"I changed first...so can other men"

Volunteer

"One day, when I returned from work, Ms. Glenda and Mr. Martin from Pro-Familia were at my house. I heard what the volunteering was about, regarding the education of the men in the community, how to teach how to stop machismo, to be less violent, how to give the talks and visit the clients. They also talked about the contraceptive methods, medicines and many things that would change people's lives. The proposal seemed important to me and I accepted, since I like to work for my people," recalls José. 

In 2008, the Asociación Demográfica Salvadoreña (Pro-Familia) developed a project focusing on sexual and reproductive health and the active participation of men in rural areas. It concentrated specifically on the integration of male participation in sexual and reproductive healthcare. Since 2014, the project has been integrated into the Community-Based Programme as part of the provision of healthcare for rural men. 

"When I gave the talks on masculinities, they questioned me: 'Why can't you scream at home, if you're the man?' Or 'who do you think you are to say those things?', questions that I also asked myself once", says José. "Thanks to the training I have had and the support of the Pro-Familia staff, I have managed to learn and clarify my doubts. I take care of my own health, I share the responsibilities at home, I take care of my two-year-old son – before volunteering, I thought it was a woman’s job, I didn't do that." 

Ensuring access to information and contraception  

Educational activities in sexual and reproductive health remain a challenge, but Pro-Familia is committed to delivering their strategy. The role of the health promoter is to advocate – with other men – the use of contraception, counselling couples, and providing supplies (especially condoms) and medicines.  

"I like the communication I have with the Pro-Familia staff, and the training reinforcements – they should keep it that way, because it's the way to learn and do things better in the community," he says.

• **TASK 1**: In the Pro-Familia passage, translate this sentence into Spanish: "It concentrated specifically on the integration of male participation in sexual and reproductive healthcare."
• **TASK 2**:
Answer these questions using the Pro-Familia passage:
(a) In what year did Pro-Familia develop its project on men's sexual and reproductive health?
(b) How old is José's son?
(c) What supplies does the health promoter provide in particular?
• **TASK 3**: Write what comes next in the Pro-Familia passage, picking up after its last sentence.

• **ENTRIES SHOWN**:
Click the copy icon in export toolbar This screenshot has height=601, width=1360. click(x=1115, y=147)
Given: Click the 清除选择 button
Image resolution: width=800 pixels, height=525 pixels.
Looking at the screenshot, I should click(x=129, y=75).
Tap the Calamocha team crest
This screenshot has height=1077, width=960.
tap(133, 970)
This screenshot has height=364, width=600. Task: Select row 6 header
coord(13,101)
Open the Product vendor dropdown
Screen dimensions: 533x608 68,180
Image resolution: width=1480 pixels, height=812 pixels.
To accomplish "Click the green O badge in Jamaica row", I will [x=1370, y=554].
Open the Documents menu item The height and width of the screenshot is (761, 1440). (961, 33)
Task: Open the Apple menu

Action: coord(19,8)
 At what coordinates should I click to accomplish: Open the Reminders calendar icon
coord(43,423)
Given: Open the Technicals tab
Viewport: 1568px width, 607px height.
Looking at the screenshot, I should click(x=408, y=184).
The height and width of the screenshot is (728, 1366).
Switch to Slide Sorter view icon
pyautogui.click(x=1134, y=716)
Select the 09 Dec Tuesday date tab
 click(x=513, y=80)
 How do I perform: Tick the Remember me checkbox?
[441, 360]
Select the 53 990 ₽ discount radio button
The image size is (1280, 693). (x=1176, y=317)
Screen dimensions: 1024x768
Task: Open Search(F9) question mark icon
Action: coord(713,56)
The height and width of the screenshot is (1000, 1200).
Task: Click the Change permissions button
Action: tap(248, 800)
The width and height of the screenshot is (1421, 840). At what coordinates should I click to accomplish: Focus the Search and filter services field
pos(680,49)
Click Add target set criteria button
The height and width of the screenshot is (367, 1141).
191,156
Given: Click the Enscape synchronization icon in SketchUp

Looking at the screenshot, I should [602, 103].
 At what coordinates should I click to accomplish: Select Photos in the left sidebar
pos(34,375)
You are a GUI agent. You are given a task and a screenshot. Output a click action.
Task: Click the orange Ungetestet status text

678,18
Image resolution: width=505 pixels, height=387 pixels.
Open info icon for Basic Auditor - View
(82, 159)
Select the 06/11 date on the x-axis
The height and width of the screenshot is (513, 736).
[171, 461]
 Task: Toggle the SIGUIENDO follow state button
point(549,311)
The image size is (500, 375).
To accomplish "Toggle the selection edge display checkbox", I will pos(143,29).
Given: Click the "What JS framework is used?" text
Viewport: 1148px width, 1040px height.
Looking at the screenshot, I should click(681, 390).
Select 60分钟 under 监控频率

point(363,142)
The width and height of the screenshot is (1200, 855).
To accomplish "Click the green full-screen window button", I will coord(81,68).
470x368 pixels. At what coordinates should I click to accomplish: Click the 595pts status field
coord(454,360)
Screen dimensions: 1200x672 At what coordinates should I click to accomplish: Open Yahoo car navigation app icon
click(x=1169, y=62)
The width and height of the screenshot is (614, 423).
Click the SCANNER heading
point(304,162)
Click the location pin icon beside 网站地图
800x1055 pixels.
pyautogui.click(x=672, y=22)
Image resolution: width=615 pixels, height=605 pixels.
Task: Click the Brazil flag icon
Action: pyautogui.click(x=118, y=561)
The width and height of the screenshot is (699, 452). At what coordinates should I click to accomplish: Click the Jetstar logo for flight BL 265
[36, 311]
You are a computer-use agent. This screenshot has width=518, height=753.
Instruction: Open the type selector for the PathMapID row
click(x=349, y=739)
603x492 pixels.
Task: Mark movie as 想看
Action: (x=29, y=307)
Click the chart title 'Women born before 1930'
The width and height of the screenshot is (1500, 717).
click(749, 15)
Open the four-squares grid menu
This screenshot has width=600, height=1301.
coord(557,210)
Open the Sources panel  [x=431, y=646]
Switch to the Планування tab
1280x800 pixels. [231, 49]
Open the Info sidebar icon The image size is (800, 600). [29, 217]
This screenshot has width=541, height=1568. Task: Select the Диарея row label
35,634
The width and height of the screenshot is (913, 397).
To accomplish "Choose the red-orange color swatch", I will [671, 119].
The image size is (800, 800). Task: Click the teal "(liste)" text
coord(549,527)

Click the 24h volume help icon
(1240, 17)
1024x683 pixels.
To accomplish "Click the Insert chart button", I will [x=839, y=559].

• **RESPONSE BOX 1**: Se centró específicamente en la integración de la participación masculina en la atención de la salud sexual y reproductiva.

• **RESPONSE BOX 2**:
(a) 2008
(b) Two years old
(c) Condoms

• **RESPONSE BOX 3**:
"The change begins with oneself and then transmits it to others. I gather men in talks, make visits to their homes, give guidance on prevention of sexually- transmitted infections, on family planning, and how not to be violent", says José. "Older adult men are more difficult to change." 

Volunteers
José with Lidia, another volunteer.

Increasing contraceptive use among men  

José has seen the positive change among men in his community and those small achievements encourage him to keep going.

"When men ask me about violence and condom use, I feel encouraged. For example: a co-worker uses a condom and confidently tells me that he does it because he learned from the talks he received, that motivates me to continue guiding towards new masculinities." 

The Community-Based Program has a special fund for clients who are referred by promoters for a voluntary surgical contraception (VSC) procedure, so the service is free of charge for clients. In this regard, José is aware that there is still work to be done: "The issue of vasectomy is difficult with men in the community, the challenges continue." 

"In the community, young people 'get to live together' [marital union] at an early age. Maybe I cannot change that, but I can help them to be better people, to respect each other. Just as I changed, so can other men," says José.